§ WORK INSTRUCTIONS: Your output should be the lines from the one with "Expand the title bar dropdown menu arrow" through the last line of the records below, exactly as written, minus the pictures.

INFORMATION SHOWN below:

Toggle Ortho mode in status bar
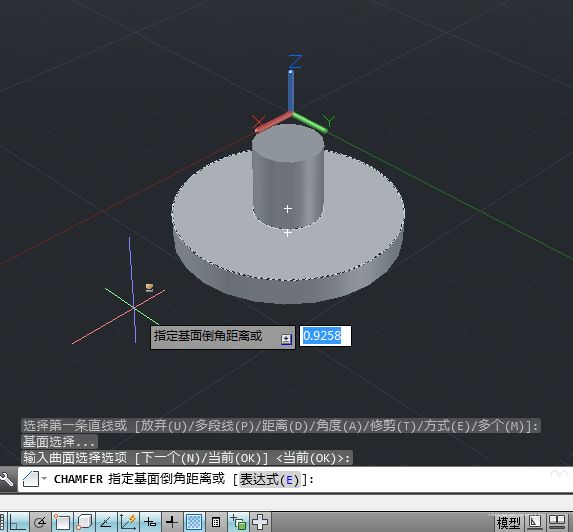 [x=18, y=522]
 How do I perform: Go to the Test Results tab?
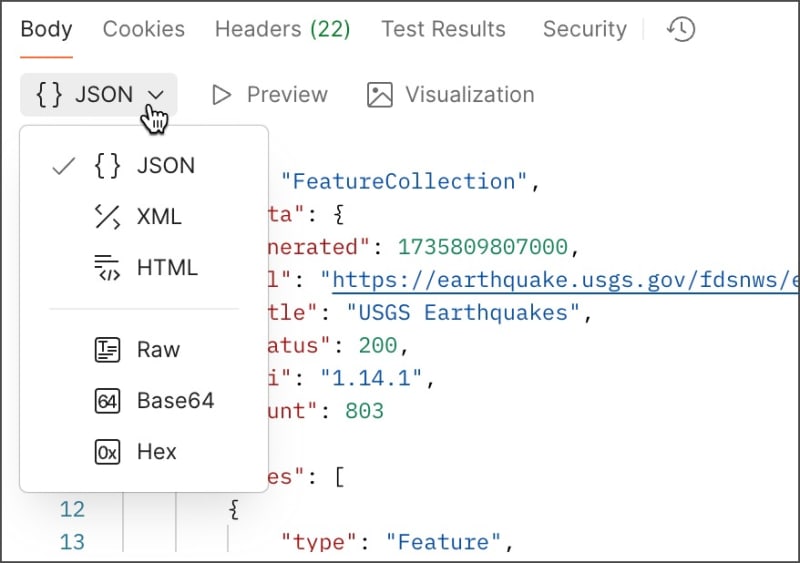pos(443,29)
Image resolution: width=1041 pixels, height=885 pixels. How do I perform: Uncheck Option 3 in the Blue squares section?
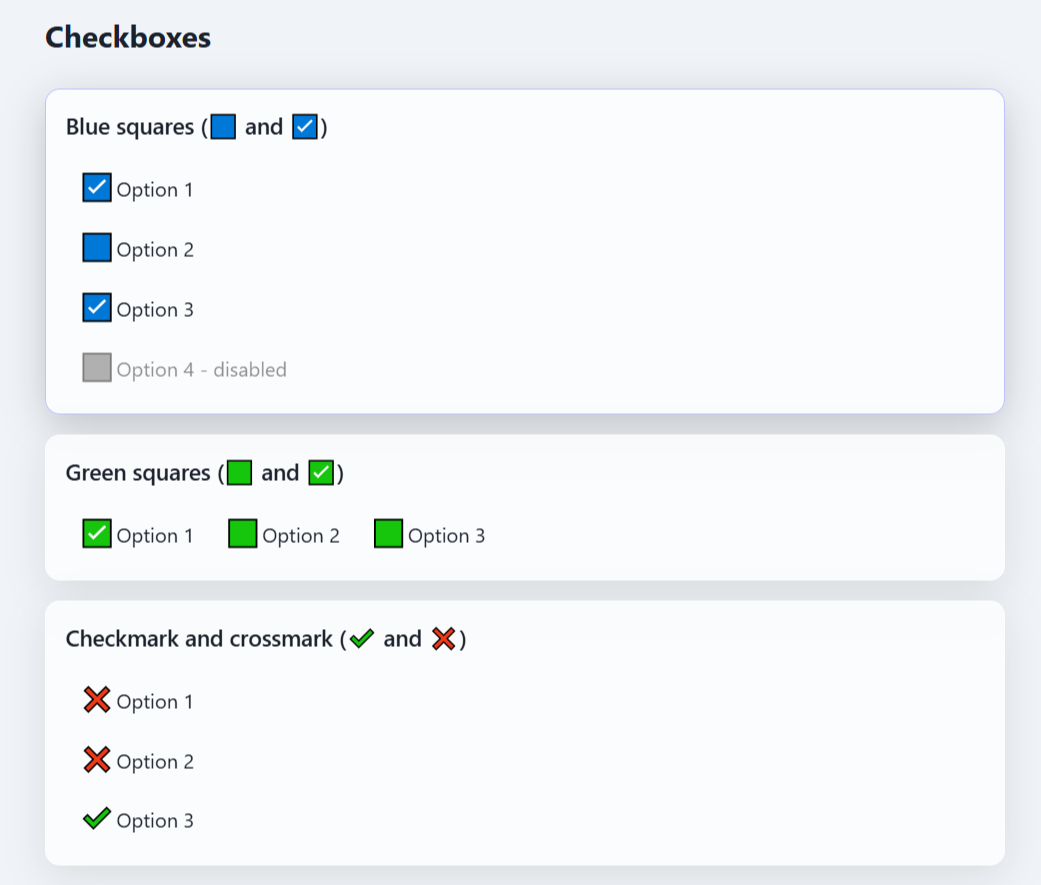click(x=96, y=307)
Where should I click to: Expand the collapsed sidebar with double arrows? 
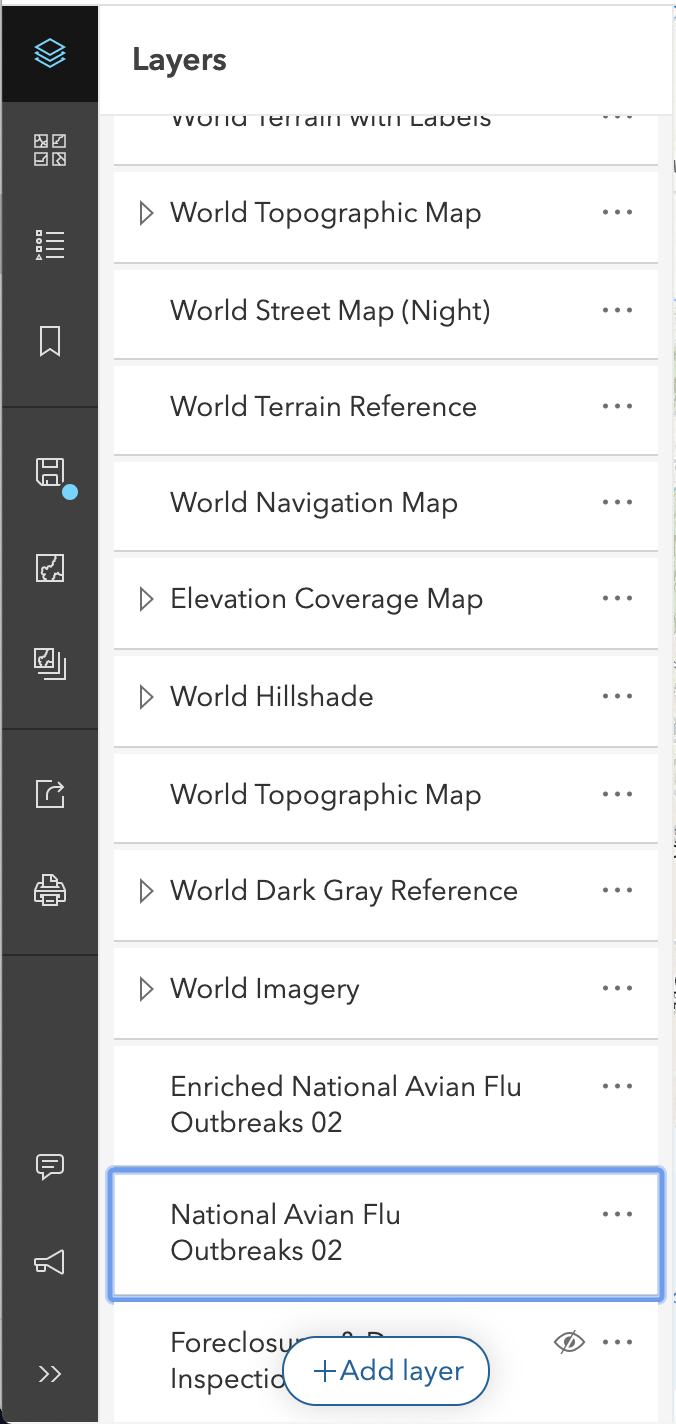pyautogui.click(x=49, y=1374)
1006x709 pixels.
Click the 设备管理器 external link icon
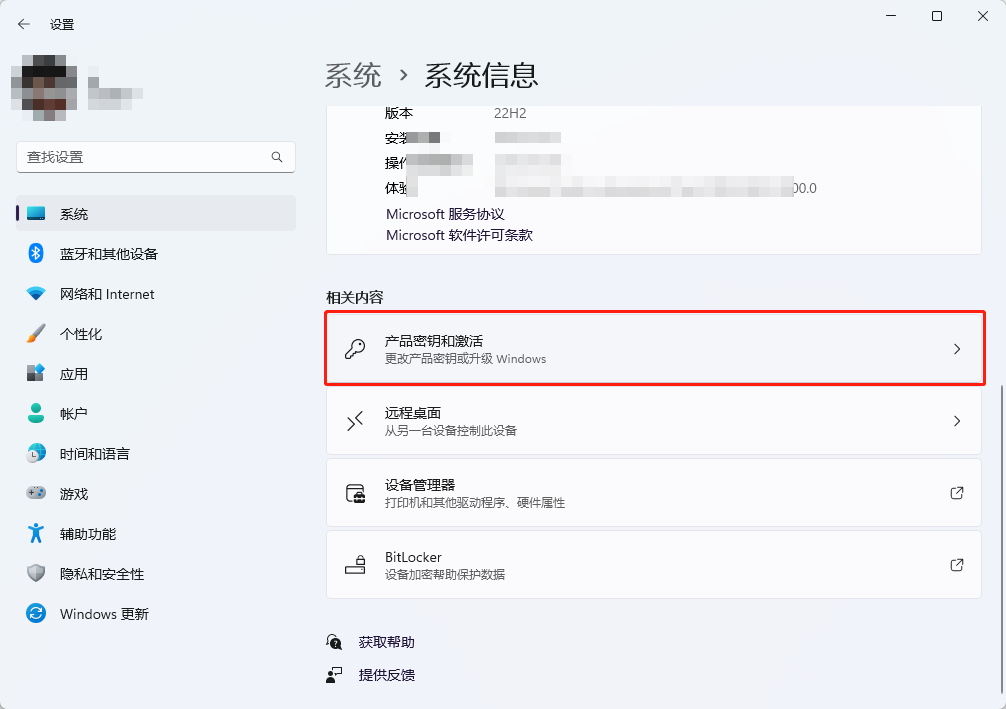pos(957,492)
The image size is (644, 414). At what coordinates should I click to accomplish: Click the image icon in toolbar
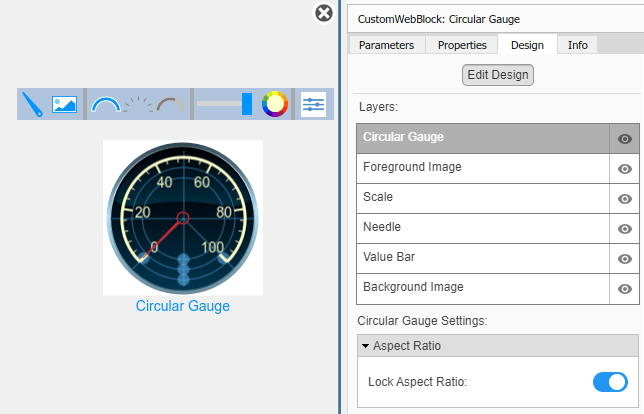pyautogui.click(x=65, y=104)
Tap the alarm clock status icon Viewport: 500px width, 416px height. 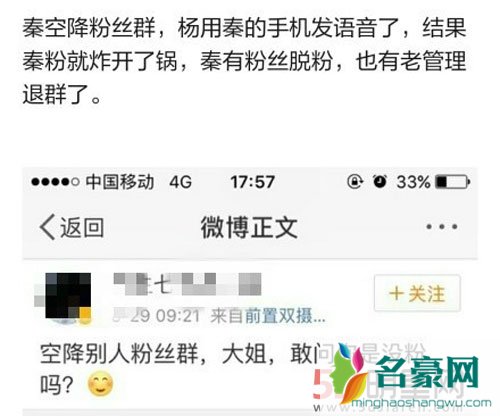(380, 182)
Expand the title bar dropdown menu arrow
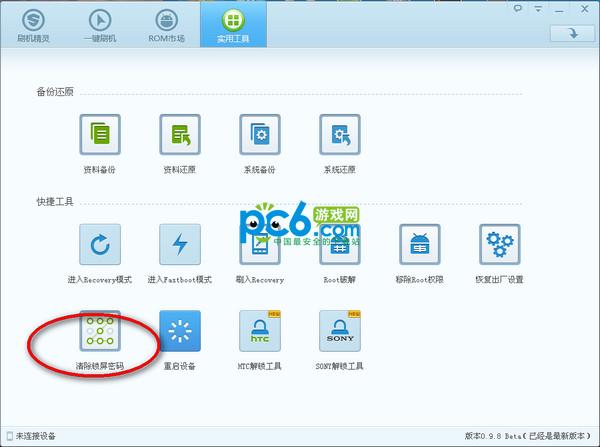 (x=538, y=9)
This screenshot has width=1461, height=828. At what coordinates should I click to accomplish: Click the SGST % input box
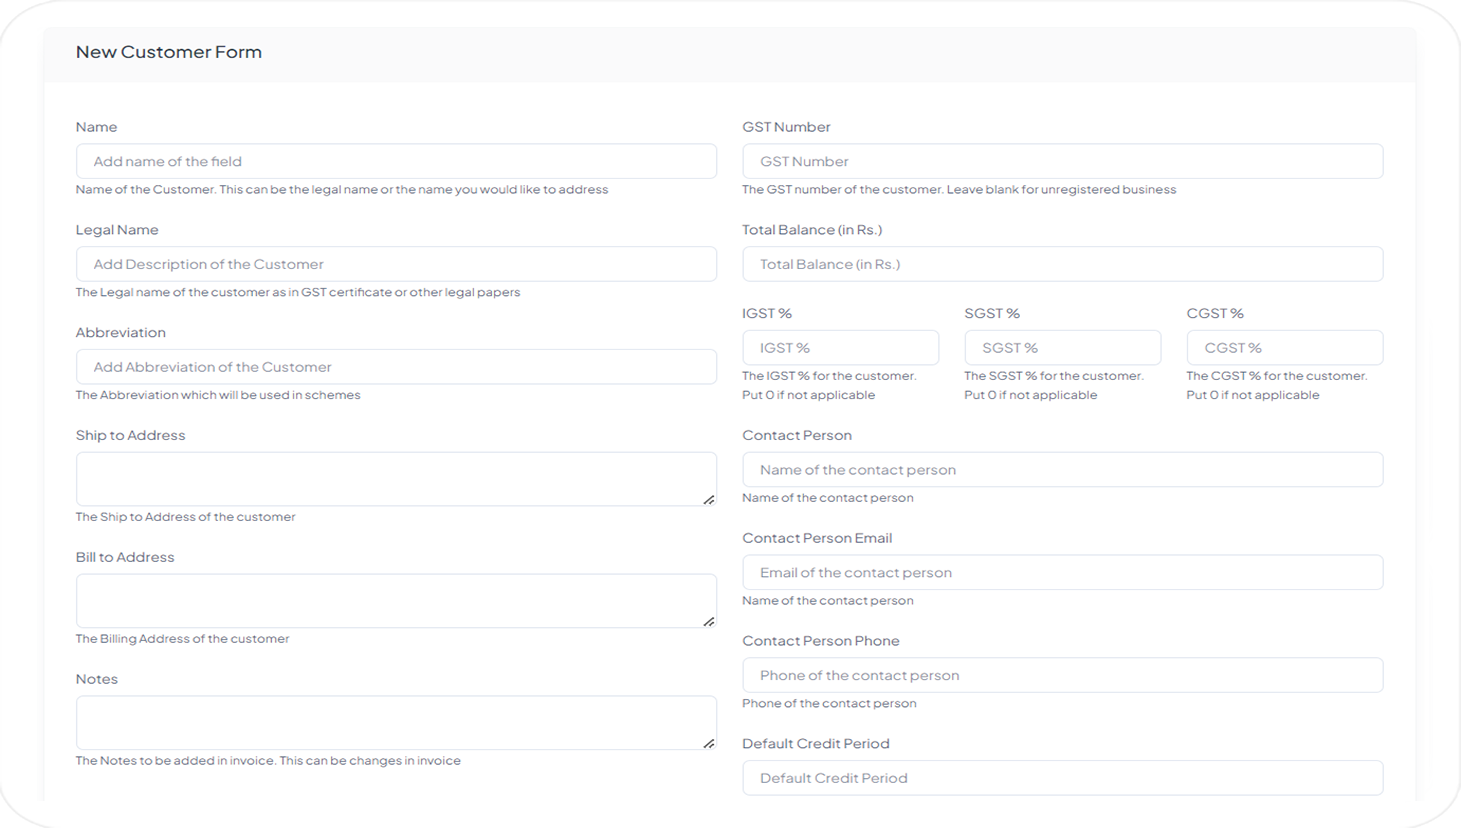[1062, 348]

End of INFORMATION SHOWN.

§ OUTPUT OF THE EXERCISE:
Expand the title bar dropdown menu arrow
 (x=538, y=9)
This screenshot has width=1461, height=828. At what coordinates should I click to accomplish: Click the SGST % input box
[1062, 348]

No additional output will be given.